In many ways, Millburn was
an idyllic place to grow up, neighborhood streets I roamed at will, the drug
store where after school, Sue and I bought ice cream cones, single or double
dip, the record store where Saturday mornings, we listened to 45’s before
making our selections. Later, when Sue got her Nash Metropolitan, we cruised
the streets we used to walk, looking for friends, then crossed what in that
town was a northern Mason-Dixon line, Jews south, WASPS north, looking for my
boyfriend’s car. He had friends who lived north. I felt that division, but I
didn’t ponder it, not then. I won’t now. What interests me is the way that
place held onto my adolescence, giving me back my teenage self, an image of a
pony tailed teenager holding her books to her chest, meeting Sue at the mailbox
that wasn’t there. This was the place of my deepest yearnings, my unbridled
passions. My dreams of escape. After college, I didn’t return, marriage my
ticket out.
Sue stayed. I think she knew
she would. She married a chemist, a demanding man who died young. But not
before Sue nursed him through heart surgery, diabetes, amputation, kidney
failure and dialysis. Sue confused love with obedience. I never did.

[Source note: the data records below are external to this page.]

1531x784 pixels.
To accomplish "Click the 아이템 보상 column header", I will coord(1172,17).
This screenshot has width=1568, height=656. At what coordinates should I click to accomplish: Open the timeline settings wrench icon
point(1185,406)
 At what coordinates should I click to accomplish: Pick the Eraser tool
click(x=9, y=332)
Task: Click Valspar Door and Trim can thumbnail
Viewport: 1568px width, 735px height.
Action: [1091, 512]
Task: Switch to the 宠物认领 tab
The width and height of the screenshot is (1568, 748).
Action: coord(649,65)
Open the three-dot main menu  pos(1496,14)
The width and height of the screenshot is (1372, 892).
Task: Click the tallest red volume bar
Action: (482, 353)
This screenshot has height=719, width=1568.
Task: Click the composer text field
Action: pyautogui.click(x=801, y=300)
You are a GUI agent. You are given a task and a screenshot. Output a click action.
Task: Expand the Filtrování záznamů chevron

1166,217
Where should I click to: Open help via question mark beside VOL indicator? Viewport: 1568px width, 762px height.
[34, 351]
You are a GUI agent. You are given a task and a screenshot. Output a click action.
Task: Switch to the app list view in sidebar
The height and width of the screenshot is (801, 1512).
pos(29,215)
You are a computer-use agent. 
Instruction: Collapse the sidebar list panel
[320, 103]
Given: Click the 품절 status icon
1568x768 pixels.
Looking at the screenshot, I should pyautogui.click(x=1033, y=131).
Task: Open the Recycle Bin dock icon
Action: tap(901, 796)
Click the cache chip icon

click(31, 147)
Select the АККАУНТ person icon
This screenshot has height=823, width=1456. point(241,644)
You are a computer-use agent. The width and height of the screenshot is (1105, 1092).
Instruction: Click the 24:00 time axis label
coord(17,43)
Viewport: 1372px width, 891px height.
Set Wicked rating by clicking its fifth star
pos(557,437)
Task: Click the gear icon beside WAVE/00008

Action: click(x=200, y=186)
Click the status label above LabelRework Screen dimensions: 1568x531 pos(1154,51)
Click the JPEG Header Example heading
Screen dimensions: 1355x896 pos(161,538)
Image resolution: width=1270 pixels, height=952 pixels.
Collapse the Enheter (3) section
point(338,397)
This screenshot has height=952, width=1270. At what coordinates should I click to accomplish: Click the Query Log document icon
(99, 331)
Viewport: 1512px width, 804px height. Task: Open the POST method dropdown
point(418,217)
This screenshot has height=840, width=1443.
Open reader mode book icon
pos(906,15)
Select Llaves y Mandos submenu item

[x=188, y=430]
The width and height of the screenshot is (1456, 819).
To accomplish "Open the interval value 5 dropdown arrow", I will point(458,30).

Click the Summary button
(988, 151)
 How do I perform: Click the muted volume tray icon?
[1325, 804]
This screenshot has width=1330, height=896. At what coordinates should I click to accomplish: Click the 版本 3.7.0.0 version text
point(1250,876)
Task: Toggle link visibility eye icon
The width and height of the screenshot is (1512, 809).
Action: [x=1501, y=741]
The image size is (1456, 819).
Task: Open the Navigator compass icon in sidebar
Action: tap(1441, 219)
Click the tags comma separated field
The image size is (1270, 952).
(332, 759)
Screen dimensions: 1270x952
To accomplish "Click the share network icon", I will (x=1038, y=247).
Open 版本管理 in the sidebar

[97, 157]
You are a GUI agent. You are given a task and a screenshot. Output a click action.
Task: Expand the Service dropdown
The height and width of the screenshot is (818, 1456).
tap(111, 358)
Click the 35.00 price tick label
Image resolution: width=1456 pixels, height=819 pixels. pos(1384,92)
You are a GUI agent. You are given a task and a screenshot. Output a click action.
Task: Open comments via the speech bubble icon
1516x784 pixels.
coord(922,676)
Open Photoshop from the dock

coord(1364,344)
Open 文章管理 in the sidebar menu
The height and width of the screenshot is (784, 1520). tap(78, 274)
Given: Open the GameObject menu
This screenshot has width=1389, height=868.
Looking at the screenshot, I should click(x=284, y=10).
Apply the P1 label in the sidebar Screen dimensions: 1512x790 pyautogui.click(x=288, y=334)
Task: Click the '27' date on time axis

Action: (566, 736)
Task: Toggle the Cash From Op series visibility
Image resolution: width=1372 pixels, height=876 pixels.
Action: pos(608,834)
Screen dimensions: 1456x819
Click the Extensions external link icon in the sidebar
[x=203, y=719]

I may have left New Jersey,
but I didn’t leave Sue. That same adolescent connection that brought me back to
the old neighborhood tied me to Sue. She was the friend who knew me when I was
fifteen, full of myself and bubbling with life. Over the years, Sue has helped me
move backwards through my life, unraveling threads and trying to understand how
I, a middle class Jewish kid from Millburn, New Jersey, became a writer, a
teacher, a mother, a grandmother, a friend and dog lover, living on the rocky
coast of Maine instead of on a postage stamp lot in Millburn, New Jersey. Driving
with Sue, saw an essence of my younger self, that same essence I see, these
days, in my three granddaughters, all visiting and going to summer drama camp,
coming home, singing and dancing in my kitchen, in my living room, then later, after
dinner, swimming naked in the pool, unencumbered, new, forming and formed.